Reblogged this on *the fold of the artist and commented:
*week 4 of the (roughly) chronological read-through of #Shakespeare’s plays: Henry VI, Part 3. …
Much of what I said about 2 Henry VI goes equally so here: this is, for the most part, one long, absurd shouting match, which reaches its apotheosis with the young captured Prince’s studious “Suppose that I am now my father’s mouth” (V.5:18), of cosmic and comic inconsequentiality. The characters rarely stray from this script, although to their credit they do it in rather admirable ways, from the Queen’s rallying speech (cf V.4:7-8) to the titular King’s denouncements of nobility (II.5:21-22, II.2:49-53).
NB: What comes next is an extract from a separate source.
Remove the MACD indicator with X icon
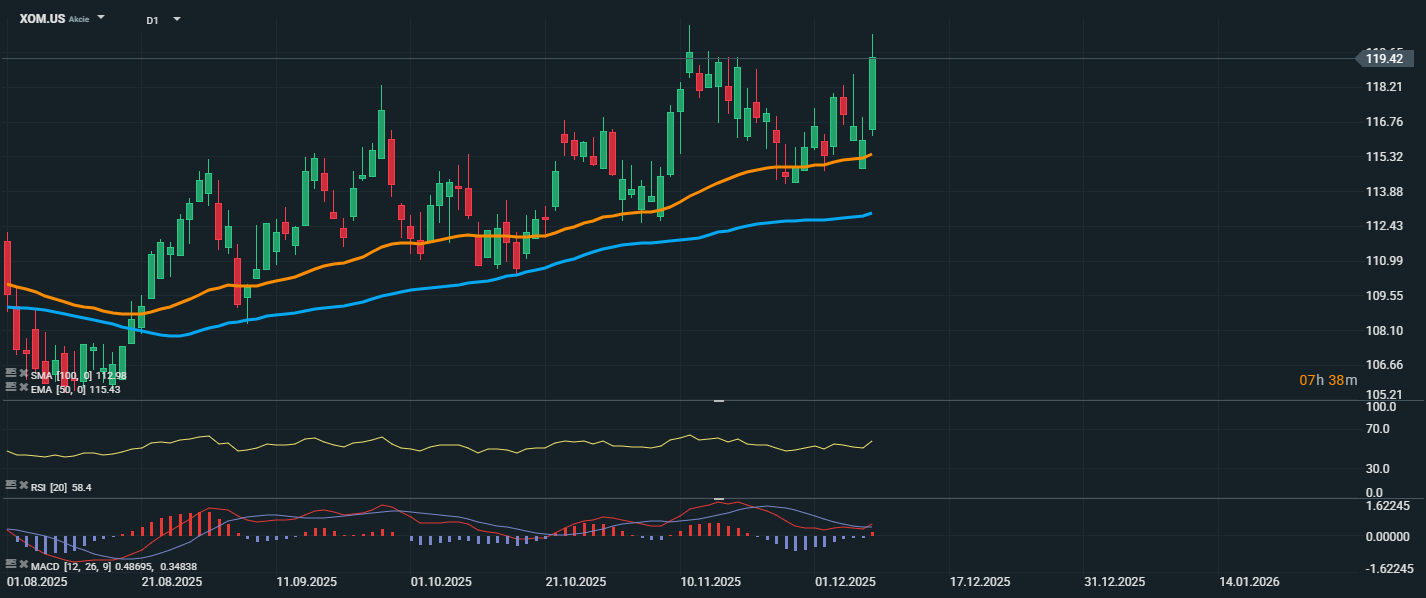The width and height of the screenshot is (1426, 598). coord(23,565)
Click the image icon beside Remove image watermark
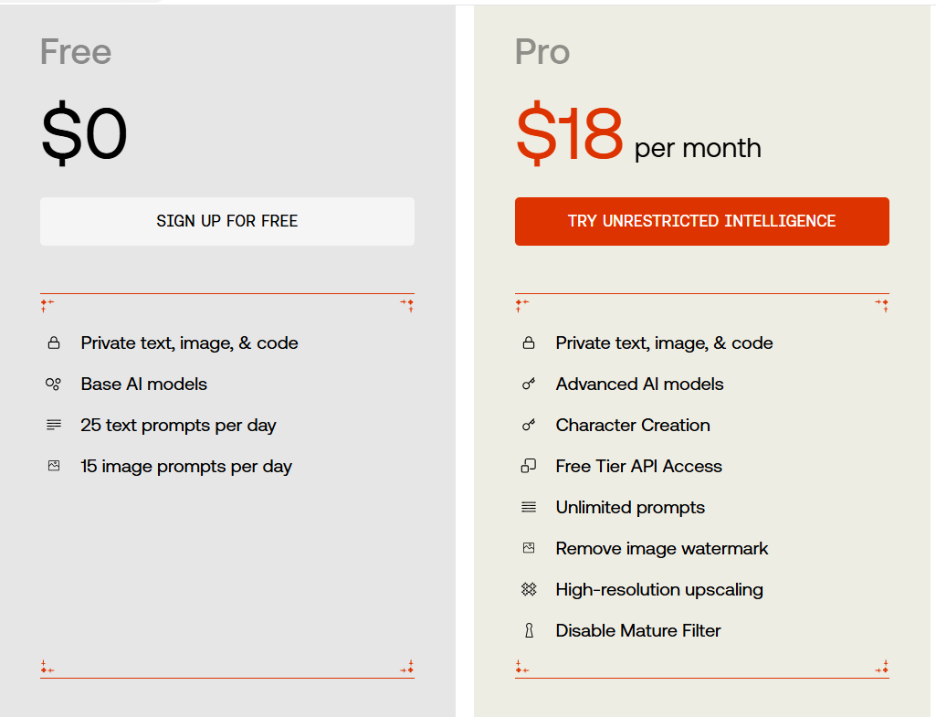Image resolution: width=936 pixels, height=717 pixels. pos(528,548)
But mostly they just yell flowery language at each other about who oughta be King, which might explain why not one of them gave any explanation for any of their radical shifts in allegiance. This whole charade is interrupted only once, by the bit character Hastings, whose “Away with scrupulous wit! now arms must rule” (IV.7:61) is an apt description of what actually underlies these motivations.
Appropriately, this is followed by the future Richard III’s prophetic “And fearless minds climb soonest unto crowns.” Richard’s villainy sure is plentiful, but consider that this may just as well have been spoken by the lusty Edward IV, who gives us “But for a kingdom any oath may be broken / I would break a thousand oaths to reign one year” (I.2:16-17), or the Queen, who rather outdoes them both by offering a napkin stained with his dead son’s blood to the captured York. Hell, even Warwick outdoes himself by offering to chop off his one hand and fling it with the other into Richard’s face. Villainy is cheap here, and why wouldn’t it be? It is no coincidence that, with the exception of King John, Shakespeare’s histories give us an almost direct line from Richard II to Henry VIII, a span of two centuries centered on the tumultuous War of the Roses. A great topic for storytelling, but humane drama is hard to sustain, and certainly not on the back of characters with little inwardness.